Let me introduce SEOs to a fabulous tool in the arsenal: the Canonical Tag. The rel=canonical tag was implemented in 2009 by Google to solve duplicate content issues. Canonicals have been around for a long time, but there is still a lot of confusion in the SEO community on how to use them. More importantly, there are some very cool things that SEOs can do with canonicals to gain a ranking advantage.

What is Rel=Canonical?


Canonical: accepted as being accurate and authoritative.

The intent of the tag is to tell Google that “this page is duplicate content. The original content is at this other URL. Please rank that page and ignore this page.” The canonical tag looks like this:

<link rel=”canonical” href=”https://www.yourdomain.com/page-name” />

and he canonical link element can be either used in the HTML <head>, or sent with the HTTP header of a document.

The URL in quotes is the target, and will be viewed by Google as the original URL and “canon”.  These Matt Cutts Video are old, but they are still valid.

Here are the pertinent facts about rel=canonical:

  • Google views the tag as “a strong suggestion”. Google doesn’t guarantee that they will honor the tag, but I’ve never seen an instance when Google hasn’t.
  • Bing doesn’t give a straight answer on whether they honor canonical tags, and instead recommends “URL Normalization” through Bing Webmaster Tools.. I can tell you from experience that Bing doesn’t do a good job recognizing cross domain canonicals.
  • It’s OK to have a page canonical to itself.
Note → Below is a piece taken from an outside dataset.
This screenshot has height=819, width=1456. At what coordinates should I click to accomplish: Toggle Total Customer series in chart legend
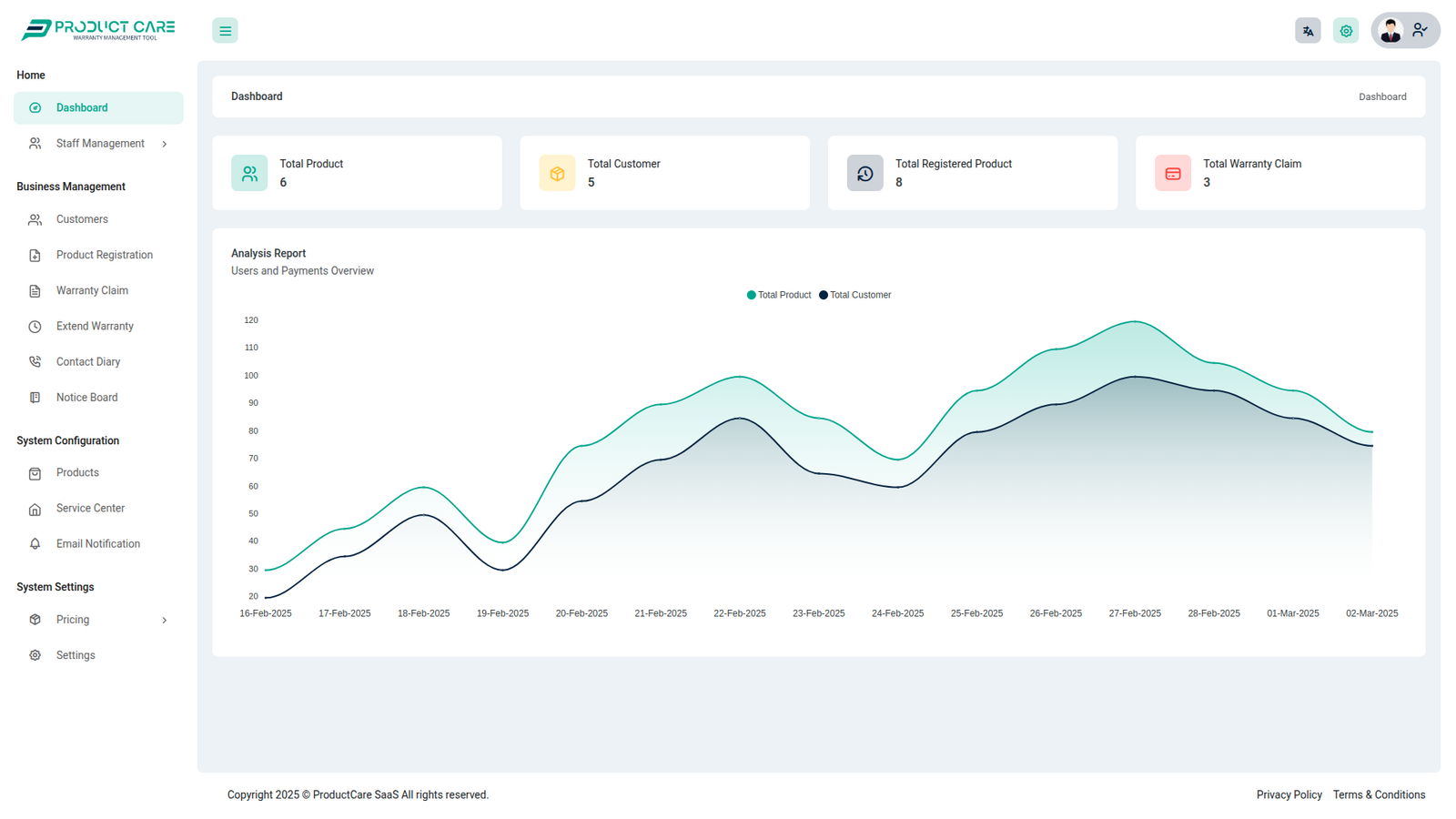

Many eCommerce sites do this so that when a page with a parameter is created, the canonical tag is automatically on the page.
  • The content on the page needs to be very close to the the target URL. I’d recommend better than 90% duplicate to be safe.
  • If Google honors the rel=canonical tag, it functions almost exactly like a 301 Redirect in terms of ranking power. About 95% of the “Link Juice” is transferred to the target page even though the original page still exists.
  • The canonical tag transfers link juice within a domain, but it also transfers ranking authority across domains. If you choose to canonical across domains, be aware that you will be transferring +/-95% of the page’s link juice to another domain.
  • Google doesn’t have a penalty, per se for duplicate content. Duplicate content confuses Google’s algorithm, and as a result of Googlebot not knowing which page to rank, will not rank any of the pages strongly.

That information has been known for a while, but how can SEOs use canonicals to improve rankings?

  • (On-Site) eCommerce Products Appearing in 2 Categories: Many eCommerce platforms are duplicate content machines. For example, if a product resides in 2 categories, the CMS could create 2 URLs for the same product. Example: www.domain.com/category-1/widgets/, and www.domain.com/category-2/widgets/. This is duplicate content, even though it’s the same product. By placing the rel=canonical tag on one of those pages, Google will consolidate the ranking authority.
  • (On-Site) eCommerce Parameters: Other content management systems use tracking parameters. Ex: www.domain.com/product-name.html?clicksource=homepage. This is a distinct URL from the root URL (www.domain.com/product-name.html) and is also duplicate content. By placing the canonical tag on the parameterized version of the page, once again, Google will consolidate the ranking power of the pages.
  • (Off-Site) eCommerce Duplicate Content: I ran into this one first hand. We had a large ECommerce company that had multiple brands selling the same products. I couldn’t get either site to rank for anything, and keyword rankings would flip flop daily between the sites. Since both sites are significant brands, we couldn’t consolidate the sites under 1 domain. We canonicaled the sites together, and within a week, we started popping hundreds of keywords onto page 1.
  • Canonical Link Building: Instead of asking a webmaster to publish your content with a link, have them publish the content with a canonical tag to the exact same content on your website. A link will only pass some of the page’s link juice. A canonical tag will pass 95% of the page’s juice!!!
  • Canonical PBNs: This one is purely black hat, but if you have a PBN (Private Blog Network), you can use canonicals instead of links to rank your pages. Since the canonical tag passes 95% of the link juice, it’s far more effective than using your PBN for links. I wouldn’t go crazy with this one.
  • Ranking ECommerce Category Pages: This one’s a little on the grey side. Getting links to your ECommerce category pages is damn near impossible. So you created a dynamite blog post that generated a ton of links, just like you are supposed to. You put contextual links from your blog post to your category page to help it rank. How about duplicating the content of your blog post at the bottom of your category page, and using a canonical tag in your blog post to transfer all of the link juice to the category page? It’s better than using a 301 since you can leave the blog post in place for a better UX.

There are a number of WordPress plugins including Yoast SEO that make implementation a snap.